Tips to Achieve Better Sleep
If you can’t sleep for 30 minutes or longer, get out of bed and try reading a book - a real book, not a tablet. You can also walk around the house or write in a journal. Keep movements slow and calm, the point is to avoid worry, upset, and adrenaline. Go back to bed when you feel sleepy again.
Similar to writing in a journal, keep a sleep diary to share with your doctor. It helps them understand where the hurdles are in your sleep and wake cycles - and how they can help.

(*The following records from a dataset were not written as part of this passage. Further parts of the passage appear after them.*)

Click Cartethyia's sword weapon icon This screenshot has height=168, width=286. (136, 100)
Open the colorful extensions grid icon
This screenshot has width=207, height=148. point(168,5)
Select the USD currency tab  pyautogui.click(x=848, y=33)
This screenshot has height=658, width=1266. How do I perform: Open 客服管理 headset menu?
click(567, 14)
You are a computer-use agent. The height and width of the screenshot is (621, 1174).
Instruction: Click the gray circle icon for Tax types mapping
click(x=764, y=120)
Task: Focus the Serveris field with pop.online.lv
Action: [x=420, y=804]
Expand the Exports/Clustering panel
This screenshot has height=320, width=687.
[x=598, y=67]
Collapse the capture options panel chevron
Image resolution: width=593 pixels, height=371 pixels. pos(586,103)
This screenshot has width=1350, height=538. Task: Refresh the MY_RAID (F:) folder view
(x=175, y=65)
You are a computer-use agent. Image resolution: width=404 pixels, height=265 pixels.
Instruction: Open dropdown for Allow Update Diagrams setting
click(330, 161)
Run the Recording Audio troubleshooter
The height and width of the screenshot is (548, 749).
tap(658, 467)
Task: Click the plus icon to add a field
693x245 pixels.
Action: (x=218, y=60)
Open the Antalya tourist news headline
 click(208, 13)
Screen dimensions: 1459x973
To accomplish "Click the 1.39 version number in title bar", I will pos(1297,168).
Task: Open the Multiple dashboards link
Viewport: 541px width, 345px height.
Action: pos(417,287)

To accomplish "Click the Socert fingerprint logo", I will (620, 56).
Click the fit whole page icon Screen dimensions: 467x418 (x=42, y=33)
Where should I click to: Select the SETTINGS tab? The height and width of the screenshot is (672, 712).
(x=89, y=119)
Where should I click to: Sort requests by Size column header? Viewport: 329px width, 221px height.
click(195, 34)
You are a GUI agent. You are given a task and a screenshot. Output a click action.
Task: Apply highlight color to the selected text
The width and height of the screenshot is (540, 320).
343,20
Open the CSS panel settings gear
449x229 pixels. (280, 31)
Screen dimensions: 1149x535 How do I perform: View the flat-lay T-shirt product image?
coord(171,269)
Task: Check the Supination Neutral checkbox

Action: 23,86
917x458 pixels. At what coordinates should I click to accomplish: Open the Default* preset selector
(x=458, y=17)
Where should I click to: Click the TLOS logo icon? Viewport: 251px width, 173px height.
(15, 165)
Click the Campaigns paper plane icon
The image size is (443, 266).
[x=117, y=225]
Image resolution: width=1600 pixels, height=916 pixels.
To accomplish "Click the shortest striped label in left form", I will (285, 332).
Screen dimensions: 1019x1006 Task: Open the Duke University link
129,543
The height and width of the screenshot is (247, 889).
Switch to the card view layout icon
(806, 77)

Only use sleep medicines as recommended by your doctor. Older people respond differently to over-the-counter sleeping pills and other sleep aids than younger people.
When to See a Doctor
Sleep deprivation is more acutely problematic than the sleep changes that come as you get older. If you or a loved one experience the following health issues leading to sleep deprivation, sleep cycle disruption, or excessive daytime sleepiness, you should contact a healthcare provider:
Movement disorders such as restless leg syndrome (RLS) and periodic limb movement disorder become more common as you age. Sleep cycle disruption from shaking or kicking yourself awake merits a discussion with your doctor, especially if it’s keeping you from getting to sleep in the first place.
Rapid Eye Movement behavior disorder is a condition where the neural pathways that keep you still while you sleep stop working. You begin moving and vocalizing your dreams. It is gradual, but does get worse with time and needs to be addressed with your healthcare team.
Sleep Apnea is another condition that requires a doctor’s care. If someone tells you that you snore loudly and/or you feel excessive daytime sleepiness, it’s important to be evaluated by a sleep specialist. Sleep apnea can lead to much more serious health problems like high blood pressure and heart disease which can cause heart failure. The good news is that it's fairly common in older adults and can be very well controlled through CPAP treatment.
Your quality of life matters! No age changes that. If you feel that you are truly having trouble sleeping, are not getting anywhere near enough sleep, or are experiencing a lower quality of life from a lack of REM sleep, seek help. Whether you are suffering from social isolation or an underlying health condition, your journey to better sleep starts with a call to your healthcare provider.